The solution I can think of is to refer back to the "LIST," stay strong and give yourself more time. Simple enough right? Very easy to give this advice to anyone. I'm sure this works for many people. (Just so that I don't sound like a hypocrite, I gotta admit I don't have time to find a new hobby and I haven't changed my phone number).
BUT it's not working for me. I keep telling myself that the missing ingredient is "time." I've been on an off NC for the past few months, but as you know, every time you contact them again, the healing resets. The latest NC has been 3 or 4 weeks. The pain either stayed the same or gotten worse for the past few months. The only difference I can feel is that I am better at hiding it in public. The saddest part of all this is that I've never even dated this girl. I've had a relationship lasting 3 years and another for 2 years, but never felt so much pain before.
This thread doesn't have to be about my problem only. I was hoping we could share NC stories so that we don't allow each other to give in...
It's easier to think logically if you're not emotionally attached to the situation. Sometimes feeilngs can get in the way of logic.
It's not a good or bad thing. There's no right or wrong. It's just how it is. That's why we seek advice from others, because people who are not emotionally involved in the situation can able to view
the circumstances more objectively.
Additionally with the NC rule... when you think you should be responding remember that:
Silence is a strong response.
in fact there is an old song by that title from the late 60's great song. you may feel like you need to rub in the fact that your ok and don't need her all that crap. But when she doesn't hear from you, she wonders. I love that quote about relationships are like rubberbands. keep the tension... and they always come back... good luck!!!
I Wish, these ideas are very smart and useful!
I haven't read the thread yet, so sorry if I'm repeating.
Essentially, this process allows a person to go from being upset over a breakup or a rejection -- to having an added dimension to their personality.
Example: guy breaks up with girl, in the time he used to spend with the girl, he now works out, coaches little league, reads 2 books a week, and has keyboard lessons 3x a week. This not only distracts him from the pain of his breakup, but it makes him a better person because he is gaining experience, skills and knowledge etc.

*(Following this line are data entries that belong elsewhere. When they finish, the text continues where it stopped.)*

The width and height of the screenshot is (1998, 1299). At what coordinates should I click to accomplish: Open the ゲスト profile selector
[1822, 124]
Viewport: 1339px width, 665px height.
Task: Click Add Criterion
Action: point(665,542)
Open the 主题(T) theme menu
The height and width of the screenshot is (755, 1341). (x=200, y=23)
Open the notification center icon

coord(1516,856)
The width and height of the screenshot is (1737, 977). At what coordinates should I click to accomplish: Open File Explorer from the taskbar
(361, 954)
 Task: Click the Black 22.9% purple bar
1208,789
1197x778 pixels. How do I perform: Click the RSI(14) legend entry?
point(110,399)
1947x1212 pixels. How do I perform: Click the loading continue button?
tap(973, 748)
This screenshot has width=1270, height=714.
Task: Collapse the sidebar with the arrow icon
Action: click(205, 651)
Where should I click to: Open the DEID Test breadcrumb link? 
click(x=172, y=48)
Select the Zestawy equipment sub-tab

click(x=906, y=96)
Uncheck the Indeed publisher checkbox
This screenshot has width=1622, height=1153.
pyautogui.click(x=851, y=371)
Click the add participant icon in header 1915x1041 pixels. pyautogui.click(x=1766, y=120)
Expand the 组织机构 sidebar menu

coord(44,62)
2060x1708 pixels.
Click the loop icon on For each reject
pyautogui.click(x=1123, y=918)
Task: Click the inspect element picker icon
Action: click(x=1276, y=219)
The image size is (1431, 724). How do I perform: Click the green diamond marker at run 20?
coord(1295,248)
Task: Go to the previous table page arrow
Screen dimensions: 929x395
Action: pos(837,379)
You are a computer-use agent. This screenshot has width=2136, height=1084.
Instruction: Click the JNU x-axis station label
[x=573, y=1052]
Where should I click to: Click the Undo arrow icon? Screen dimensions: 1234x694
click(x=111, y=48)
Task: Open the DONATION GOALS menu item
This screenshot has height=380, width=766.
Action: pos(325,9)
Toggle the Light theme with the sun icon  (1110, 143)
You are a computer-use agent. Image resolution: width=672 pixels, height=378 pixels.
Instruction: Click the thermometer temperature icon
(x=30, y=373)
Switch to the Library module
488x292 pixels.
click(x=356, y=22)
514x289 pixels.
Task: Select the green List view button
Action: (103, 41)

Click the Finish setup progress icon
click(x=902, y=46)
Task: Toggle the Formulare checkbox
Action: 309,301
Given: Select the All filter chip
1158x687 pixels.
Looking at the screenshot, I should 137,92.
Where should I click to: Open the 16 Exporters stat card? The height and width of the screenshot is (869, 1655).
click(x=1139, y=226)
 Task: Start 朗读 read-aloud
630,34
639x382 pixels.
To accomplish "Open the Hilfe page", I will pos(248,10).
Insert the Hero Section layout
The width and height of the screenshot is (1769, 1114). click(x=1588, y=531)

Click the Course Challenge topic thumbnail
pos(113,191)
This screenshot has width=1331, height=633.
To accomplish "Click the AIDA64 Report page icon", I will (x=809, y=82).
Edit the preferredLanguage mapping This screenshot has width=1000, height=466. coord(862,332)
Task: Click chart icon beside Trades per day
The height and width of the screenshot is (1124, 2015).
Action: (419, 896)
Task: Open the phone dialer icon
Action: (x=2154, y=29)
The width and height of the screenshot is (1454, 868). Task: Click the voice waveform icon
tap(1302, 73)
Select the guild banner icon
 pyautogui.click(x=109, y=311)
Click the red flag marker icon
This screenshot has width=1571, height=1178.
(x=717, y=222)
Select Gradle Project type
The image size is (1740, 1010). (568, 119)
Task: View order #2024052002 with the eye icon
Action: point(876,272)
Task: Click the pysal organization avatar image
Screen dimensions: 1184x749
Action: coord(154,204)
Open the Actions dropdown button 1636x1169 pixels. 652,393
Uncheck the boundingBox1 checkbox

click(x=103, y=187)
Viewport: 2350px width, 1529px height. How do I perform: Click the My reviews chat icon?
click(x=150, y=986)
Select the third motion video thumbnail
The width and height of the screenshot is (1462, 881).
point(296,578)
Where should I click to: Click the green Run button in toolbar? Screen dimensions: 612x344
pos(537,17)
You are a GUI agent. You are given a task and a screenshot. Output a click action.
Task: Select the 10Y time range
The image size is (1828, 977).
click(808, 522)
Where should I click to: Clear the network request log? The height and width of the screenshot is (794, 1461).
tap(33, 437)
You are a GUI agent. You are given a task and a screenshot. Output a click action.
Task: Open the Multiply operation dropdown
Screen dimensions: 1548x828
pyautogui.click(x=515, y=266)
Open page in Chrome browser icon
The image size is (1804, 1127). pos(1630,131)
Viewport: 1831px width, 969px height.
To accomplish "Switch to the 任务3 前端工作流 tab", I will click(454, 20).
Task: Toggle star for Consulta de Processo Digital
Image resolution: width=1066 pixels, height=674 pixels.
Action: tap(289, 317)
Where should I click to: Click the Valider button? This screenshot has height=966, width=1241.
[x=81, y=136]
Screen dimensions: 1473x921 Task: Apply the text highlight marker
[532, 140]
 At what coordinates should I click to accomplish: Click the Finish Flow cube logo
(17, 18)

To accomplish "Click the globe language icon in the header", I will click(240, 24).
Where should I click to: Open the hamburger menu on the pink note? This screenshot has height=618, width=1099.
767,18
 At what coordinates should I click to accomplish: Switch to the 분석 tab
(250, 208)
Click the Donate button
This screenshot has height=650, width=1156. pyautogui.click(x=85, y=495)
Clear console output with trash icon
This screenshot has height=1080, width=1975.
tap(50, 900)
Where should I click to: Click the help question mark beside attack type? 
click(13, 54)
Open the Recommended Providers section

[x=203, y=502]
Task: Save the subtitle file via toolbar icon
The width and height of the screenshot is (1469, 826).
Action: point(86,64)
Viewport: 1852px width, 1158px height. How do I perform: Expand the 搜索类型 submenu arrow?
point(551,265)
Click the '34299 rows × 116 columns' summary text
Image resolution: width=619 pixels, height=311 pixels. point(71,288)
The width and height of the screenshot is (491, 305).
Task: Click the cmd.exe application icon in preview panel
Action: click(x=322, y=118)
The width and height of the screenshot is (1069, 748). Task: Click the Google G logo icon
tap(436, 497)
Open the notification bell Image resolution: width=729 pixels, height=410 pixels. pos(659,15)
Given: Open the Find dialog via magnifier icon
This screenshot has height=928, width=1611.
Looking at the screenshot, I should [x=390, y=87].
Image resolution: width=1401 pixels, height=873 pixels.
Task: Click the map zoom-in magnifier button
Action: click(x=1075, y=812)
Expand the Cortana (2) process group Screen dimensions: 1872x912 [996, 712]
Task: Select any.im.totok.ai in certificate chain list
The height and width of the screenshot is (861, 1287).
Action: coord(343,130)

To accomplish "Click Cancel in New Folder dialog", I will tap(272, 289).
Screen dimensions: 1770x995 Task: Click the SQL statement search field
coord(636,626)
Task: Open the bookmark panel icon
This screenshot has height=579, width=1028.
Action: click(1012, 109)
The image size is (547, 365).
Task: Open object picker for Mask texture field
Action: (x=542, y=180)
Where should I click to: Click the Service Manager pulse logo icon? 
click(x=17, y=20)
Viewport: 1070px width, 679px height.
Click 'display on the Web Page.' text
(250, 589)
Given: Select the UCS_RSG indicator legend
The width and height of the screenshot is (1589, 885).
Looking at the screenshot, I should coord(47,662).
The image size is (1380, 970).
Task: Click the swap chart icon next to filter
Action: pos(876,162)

Example: guy breaks up with girl, in the time he used to spend with the girl, he now works out, coaches little league, reads 2 books a week, and has keyboard lessons 3x a week. This not only distracts him from the pain of his breakup, but it makes him a better person because he is gaining experience, skills and knowledge etc.
Exactly, when we break up, we're in a very depressed mood. So the best thing to do is get busy so that we're distracted from feeling so down. It's also a great opportunity to do the things that we didn't have time to do while we were in a relationship. Furthermore, when we are single, it's a good time to improve yourselves. What better way than to combine personal growth along with the healing process of a relationship.
i kant get my ex out of my head i love her so much . iv tryed doing things but it just reminds me of her
It's definitely tough in the beginning of NC, but it will get easier with him. Be patient with yourself. Keep on doing things for yourself. Try to do as many things on the list as possible.
A tip is that whenever you feel like you want to send her a message or something, write it down and wait it out for 1-2 days. Then you'll realize the mistake you'll make if you send that message to her. You'll know that it was just a moment in desperation.